Un musée allemand conserve les restes d'Africains massacrés lors de ce qu'on qualifie de premier génocide du XXe siècle. La nouvelle, ébruitée récemment par un journaliste, fait scandale. D'autant plus que les crânes ont jadis été utilisés pour démontrer la supériorité de la «race» allemande.

Le musée de la Charité met en scène plusieurs restes humains réunis au fil des décennies au nom de la science: un foie malade baignant dans le formol, un coeur blanchâtre, des foetus difformes ou encore une main tordue par une anomalie osseuse.

 

Bien que les visiteurs la contemplent avec fascination et dégoût, la collection de l'institution, rattachée à un important hôpital de Berlin, ne comporte rien a priori qui puisse faire scandale.

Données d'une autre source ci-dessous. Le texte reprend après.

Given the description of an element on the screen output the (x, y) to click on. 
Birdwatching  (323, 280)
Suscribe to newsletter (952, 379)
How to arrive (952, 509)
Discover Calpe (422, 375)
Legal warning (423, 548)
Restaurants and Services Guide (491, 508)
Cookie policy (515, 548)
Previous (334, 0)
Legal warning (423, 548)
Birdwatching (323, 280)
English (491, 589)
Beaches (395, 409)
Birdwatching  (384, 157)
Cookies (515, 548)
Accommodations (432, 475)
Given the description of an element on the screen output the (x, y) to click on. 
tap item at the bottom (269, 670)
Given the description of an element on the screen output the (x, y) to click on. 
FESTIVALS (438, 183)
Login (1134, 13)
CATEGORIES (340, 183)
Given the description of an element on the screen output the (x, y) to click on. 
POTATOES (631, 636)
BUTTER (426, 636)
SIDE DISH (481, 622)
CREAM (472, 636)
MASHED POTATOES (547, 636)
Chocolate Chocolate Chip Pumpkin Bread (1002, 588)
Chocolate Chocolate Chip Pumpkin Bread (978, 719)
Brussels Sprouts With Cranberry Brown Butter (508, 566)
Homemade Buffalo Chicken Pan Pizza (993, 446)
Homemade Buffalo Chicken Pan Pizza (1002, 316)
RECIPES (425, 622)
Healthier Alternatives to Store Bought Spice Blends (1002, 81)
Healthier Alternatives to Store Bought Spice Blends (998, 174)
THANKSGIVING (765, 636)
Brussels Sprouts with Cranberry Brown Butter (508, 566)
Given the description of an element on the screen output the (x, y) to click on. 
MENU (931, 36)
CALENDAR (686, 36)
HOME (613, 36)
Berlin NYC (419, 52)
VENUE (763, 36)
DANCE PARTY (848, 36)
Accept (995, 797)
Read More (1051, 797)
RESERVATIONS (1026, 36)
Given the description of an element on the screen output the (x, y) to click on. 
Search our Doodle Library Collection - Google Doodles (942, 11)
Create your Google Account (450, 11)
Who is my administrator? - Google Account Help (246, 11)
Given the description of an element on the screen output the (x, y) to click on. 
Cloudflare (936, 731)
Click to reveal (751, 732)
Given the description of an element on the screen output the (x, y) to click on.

Les dirigeants du musée ont néanmoins été entraînés dans une tempête médiatique d'envergure récemment après qu'un reportage eut révélé qu'ils conservaient, loin des regards, des milliers de crânes et de squelettes parmi lesquels se trouvent les restes de plusieurs Hereros.

De 1904 à 1907, l'armée allemande a massacré des dizaines de milliers de membres de ce peuple africain dans la colonie du Sud-Ouest aujourd'hui devenue la Namibie. Nombre d'historiens spécialisés décrivent l'hécatombe comme «le premier génocide» du XXe siècle.

Cet aspect du passé du pays est très peu connu de la population, souligne le journaliste Markus Frenzel, qui a ébruité l'affaire des crânes avec l'aide d'un étudiant qui lui a permis d'accéder aux réserves du musée de la Charité et d'un autre établissement.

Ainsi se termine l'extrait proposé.